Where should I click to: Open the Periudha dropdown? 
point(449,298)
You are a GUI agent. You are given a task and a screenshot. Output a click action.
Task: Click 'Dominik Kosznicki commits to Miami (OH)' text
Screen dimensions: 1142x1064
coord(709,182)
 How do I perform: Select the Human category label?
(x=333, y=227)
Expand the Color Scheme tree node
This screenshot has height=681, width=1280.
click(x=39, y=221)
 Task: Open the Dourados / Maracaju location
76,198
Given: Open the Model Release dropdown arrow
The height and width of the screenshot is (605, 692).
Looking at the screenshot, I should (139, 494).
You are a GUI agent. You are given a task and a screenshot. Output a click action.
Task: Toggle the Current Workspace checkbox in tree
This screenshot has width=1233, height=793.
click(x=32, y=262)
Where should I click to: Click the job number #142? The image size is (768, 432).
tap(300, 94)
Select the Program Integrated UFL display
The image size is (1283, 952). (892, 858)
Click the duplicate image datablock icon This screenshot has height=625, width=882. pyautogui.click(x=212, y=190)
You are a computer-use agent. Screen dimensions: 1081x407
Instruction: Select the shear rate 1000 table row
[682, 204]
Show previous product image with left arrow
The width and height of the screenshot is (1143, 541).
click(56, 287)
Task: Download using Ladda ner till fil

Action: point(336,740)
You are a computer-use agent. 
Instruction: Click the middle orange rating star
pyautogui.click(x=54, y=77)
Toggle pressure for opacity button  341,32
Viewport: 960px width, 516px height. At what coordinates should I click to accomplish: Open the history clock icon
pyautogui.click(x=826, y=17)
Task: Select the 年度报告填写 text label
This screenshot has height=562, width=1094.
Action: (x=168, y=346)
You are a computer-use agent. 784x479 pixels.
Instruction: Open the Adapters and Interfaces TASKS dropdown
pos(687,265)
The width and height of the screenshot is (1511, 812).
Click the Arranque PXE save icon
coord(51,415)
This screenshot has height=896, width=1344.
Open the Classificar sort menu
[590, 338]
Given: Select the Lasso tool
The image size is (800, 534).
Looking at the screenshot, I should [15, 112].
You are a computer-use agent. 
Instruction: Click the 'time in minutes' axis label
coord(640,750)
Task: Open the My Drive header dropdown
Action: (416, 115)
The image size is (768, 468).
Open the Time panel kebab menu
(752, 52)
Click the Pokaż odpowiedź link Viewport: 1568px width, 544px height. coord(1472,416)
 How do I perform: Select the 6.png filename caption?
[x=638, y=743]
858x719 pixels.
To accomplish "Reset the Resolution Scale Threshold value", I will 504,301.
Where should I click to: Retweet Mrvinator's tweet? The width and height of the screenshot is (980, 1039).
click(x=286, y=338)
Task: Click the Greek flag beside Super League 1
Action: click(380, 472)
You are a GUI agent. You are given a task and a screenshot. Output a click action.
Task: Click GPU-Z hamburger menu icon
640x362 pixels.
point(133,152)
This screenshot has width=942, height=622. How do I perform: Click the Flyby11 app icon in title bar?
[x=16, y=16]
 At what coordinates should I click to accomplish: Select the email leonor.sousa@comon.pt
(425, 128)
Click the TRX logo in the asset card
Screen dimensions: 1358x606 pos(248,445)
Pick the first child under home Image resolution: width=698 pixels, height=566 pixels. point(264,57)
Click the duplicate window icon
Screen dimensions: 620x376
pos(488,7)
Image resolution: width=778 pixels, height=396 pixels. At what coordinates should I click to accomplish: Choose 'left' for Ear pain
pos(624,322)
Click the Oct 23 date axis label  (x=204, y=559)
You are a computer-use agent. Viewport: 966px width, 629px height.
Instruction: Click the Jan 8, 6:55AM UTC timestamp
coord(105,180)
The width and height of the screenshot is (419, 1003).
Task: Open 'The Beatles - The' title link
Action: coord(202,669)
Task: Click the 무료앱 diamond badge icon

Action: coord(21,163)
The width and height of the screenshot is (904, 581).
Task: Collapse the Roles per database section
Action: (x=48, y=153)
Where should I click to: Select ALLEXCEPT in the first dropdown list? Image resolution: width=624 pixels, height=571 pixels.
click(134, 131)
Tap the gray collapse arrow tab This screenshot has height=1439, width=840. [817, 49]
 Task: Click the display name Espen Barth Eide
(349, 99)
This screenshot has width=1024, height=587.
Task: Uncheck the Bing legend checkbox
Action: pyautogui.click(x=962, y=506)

========

> Work task: Would you restate exactly the lines of the material above, from its opening line through the line with "Toggle pressure for", and output only those?

> Task solution:
Where should I click to: Open the Periudha dropdown? 
point(449,298)
You are a GUI agent. You are given a task and a screenshot. Output a click action.
Task: Click 'Dominik Kosznicki commits to Miami (OH)' text
Screen dimensions: 1142x1064
coord(709,182)
 How do I perform: Select the Human category label?
(x=333, y=227)
Expand the Color Scheme tree node
This screenshot has height=681, width=1280.
click(x=39, y=221)
 Task: Open the Dourados / Maracaju location
76,198
Given: Open the Model Release dropdown arrow
The height and width of the screenshot is (605, 692).
Looking at the screenshot, I should (139, 494).
You are a GUI agent. You are given a task and a screenshot. Output a click action.
Task: Toggle the Current Workspace checkbox in tree
This screenshot has width=1233, height=793.
click(x=32, y=262)
Where should I click to: Click the job number #142? The image size is (768, 432).
tap(300, 94)
Select the Program Integrated UFL display
The image size is (1283, 952). (892, 858)
Click the duplicate image datablock icon This screenshot has height=625, width=882. pyautogui.click(x=212, y=190)
You are a computer-use agent. Screen dimensions: 1081x407
Instruction: Select the shear rate 1000 table row
[682, 204]
Show previous product image with left arrow
The width and height of the screenshot is (1143, 541).
click(56, 287)
Task: Download using Ladda ner till fil

Action: point(336,740)
You are a computer-use agent. 
Instruction: Click the middle orange rating star
pyautogui.click(x=54, y=77)
Toggle pressure for opacity button  341,32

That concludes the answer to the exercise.